Abstract: Advanced stages of neuroblastoma show increased expression of matrix metalloproteinases MMP-2 and MMP-9 (Y. Sugiura et al ., Cancer Res., 58: 2209–2216, 1998) that have been implicated in many steps of tumor progression, suggesting that they play a contributory role. Using pharmacological and genetic approaches, we have examined the role of these MMPs in progression of SK-N-BE (2).10 human neuroblastoma tumors orthotopically xenotransplanted into immunodeficient mice. Mice treated with Prinomastat, a synthetic inhibitor of MMPs, showed an inhibition of tumor cell proliferation in implanted tumors and a prolonged survival (50 versus 39 days in control group, P < 0.035). Treatment with Prinomastat did not affect formation of liver metastases ( P = 0.52) but inhibited intravascular colonization by the tumor cells in the lung by 73.8% ( P = 0.03) and angiogenesis in both primary tumors and experimental liver metastases. The primary tumors from Prinomastat-treated mice showed a 39.3% reduction in endothelial area detected by PECAM/CD31 staining in tumor sections ( P < 0.001), primarily due to the presence of smaller vessels ( P = 0.004).

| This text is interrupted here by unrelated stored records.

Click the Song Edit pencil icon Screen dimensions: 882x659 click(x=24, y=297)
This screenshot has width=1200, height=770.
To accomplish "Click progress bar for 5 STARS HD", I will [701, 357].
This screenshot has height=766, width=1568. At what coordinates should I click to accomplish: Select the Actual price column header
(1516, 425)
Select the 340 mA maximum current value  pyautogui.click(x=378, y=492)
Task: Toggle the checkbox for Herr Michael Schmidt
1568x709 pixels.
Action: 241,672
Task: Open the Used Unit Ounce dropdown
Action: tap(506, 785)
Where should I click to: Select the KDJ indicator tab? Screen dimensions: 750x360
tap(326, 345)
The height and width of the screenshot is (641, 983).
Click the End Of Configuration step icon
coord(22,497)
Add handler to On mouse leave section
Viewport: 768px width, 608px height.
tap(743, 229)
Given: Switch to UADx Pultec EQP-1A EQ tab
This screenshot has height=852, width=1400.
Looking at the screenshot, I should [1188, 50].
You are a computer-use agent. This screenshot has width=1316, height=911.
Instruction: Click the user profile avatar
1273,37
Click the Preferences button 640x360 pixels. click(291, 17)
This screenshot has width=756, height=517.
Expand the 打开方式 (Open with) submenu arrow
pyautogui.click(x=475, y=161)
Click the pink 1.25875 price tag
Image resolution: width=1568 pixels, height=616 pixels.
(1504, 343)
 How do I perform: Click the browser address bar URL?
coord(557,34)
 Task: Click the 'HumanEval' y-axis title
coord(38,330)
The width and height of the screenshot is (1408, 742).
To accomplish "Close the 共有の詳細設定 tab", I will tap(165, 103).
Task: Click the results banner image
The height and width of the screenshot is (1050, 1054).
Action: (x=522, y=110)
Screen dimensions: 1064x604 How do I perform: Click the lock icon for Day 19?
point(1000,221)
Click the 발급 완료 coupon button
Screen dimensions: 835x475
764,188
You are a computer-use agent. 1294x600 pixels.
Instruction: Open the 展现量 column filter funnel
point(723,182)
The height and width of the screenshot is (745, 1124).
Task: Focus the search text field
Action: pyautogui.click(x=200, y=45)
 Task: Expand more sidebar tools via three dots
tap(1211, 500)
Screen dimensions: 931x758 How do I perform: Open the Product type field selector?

MMP-2 is expressed by neuroblastoma tumor cells and stromal cells, whereas MMP-9 is exclusively expressed by stromal cells, particularly vascular cells. To examine the contribution of MMP-9 to tumor angiogenesis, we generated RAG1/MMP-9 double-deficient mice. We observed a significant inhibition of angiogenesis in the immunodeficient RAG1/MMP-9 double-deficient mice orthotopically implanted with tumor cells ( P = 0.043) or implanted s.c. with a mixture of tumor cells and Matrigel ( P < 0.001). Using an FITC-labeled lectin, we demonstrated an inhibition in the architecture of the tumor vasculature in MMP-9-deficient mice, resulting in fewer and smaller blood vessels. These changes were associated with a 48% decrease in pericytes present along microvessels. Taken together, the data demonstrate that in neuroblastoma, stromally derived MMP-9 contributes to angiogenesis by promoting blood vessel morphogenesis and pericyte recruitment.